What this task involves:
Among the records below, how many lines contain the word "computer"? The answer is a single number.

***** Input for this task *****

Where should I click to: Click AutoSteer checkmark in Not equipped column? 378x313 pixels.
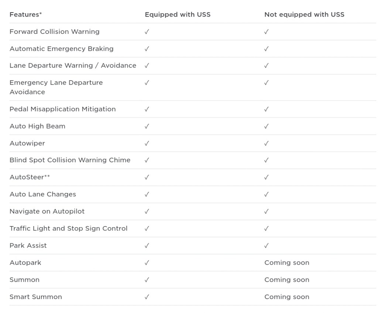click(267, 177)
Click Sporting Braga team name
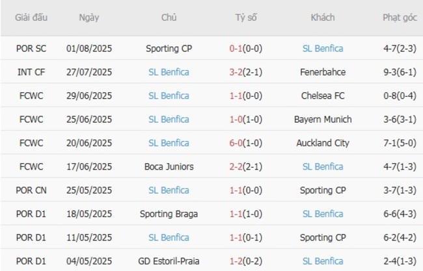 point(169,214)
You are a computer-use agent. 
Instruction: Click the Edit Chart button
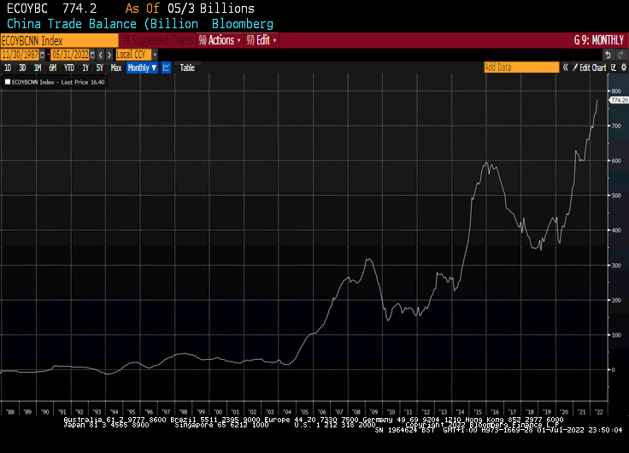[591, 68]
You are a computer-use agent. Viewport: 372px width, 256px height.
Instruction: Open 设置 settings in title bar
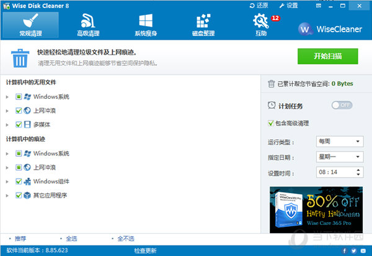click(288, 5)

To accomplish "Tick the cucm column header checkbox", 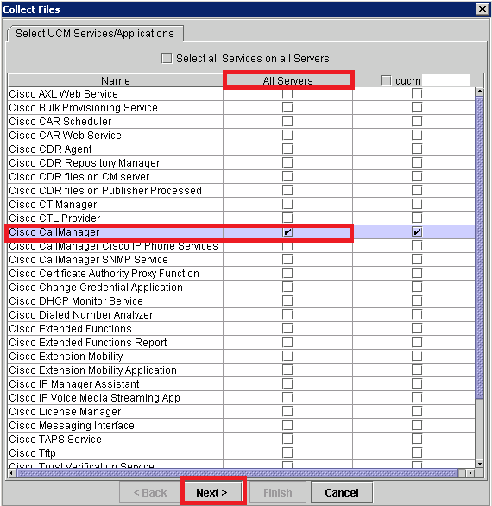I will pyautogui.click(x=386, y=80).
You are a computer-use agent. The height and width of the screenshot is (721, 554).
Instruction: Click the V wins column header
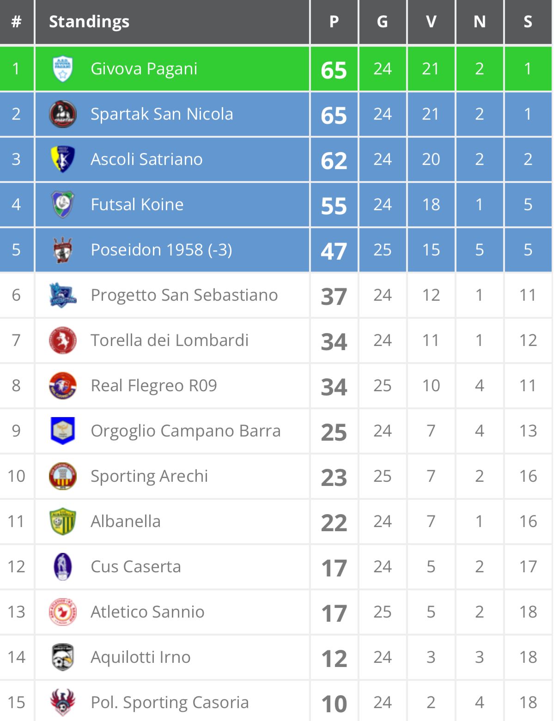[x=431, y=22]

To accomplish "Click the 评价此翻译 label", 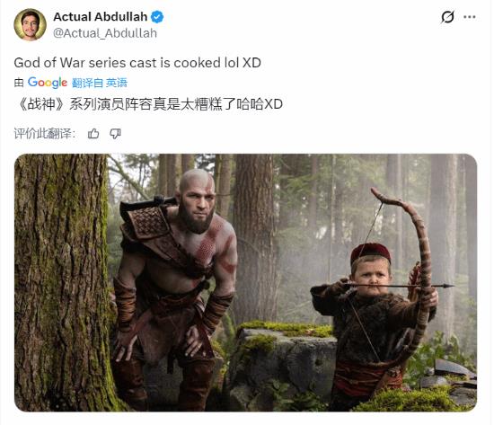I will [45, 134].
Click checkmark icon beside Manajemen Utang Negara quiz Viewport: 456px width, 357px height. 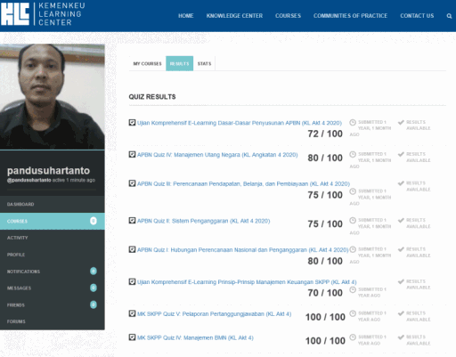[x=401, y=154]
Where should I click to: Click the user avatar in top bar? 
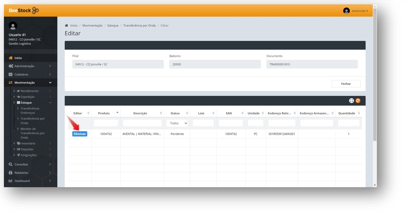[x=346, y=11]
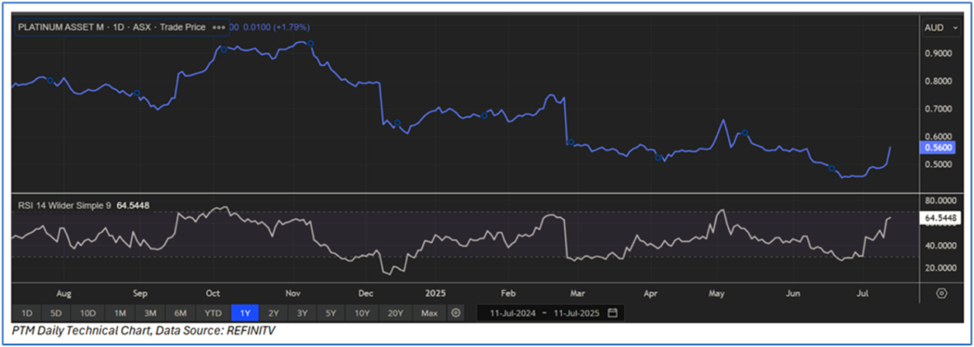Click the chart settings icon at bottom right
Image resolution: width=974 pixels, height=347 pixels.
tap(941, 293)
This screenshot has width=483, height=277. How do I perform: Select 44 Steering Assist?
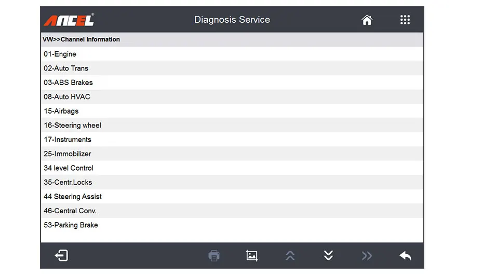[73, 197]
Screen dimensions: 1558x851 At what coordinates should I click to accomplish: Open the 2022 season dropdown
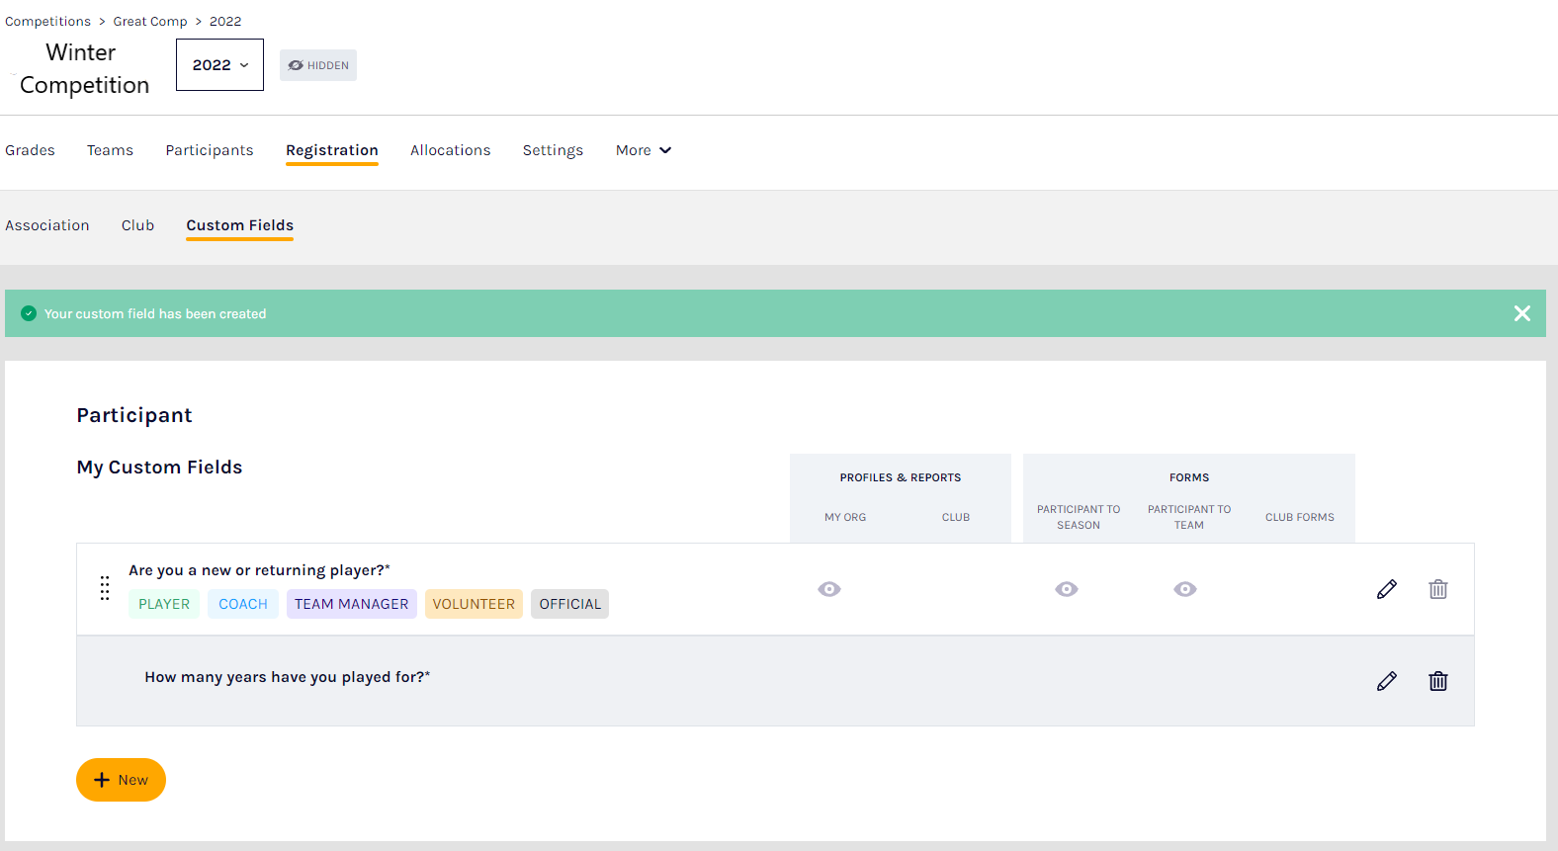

*****

Written reply:
3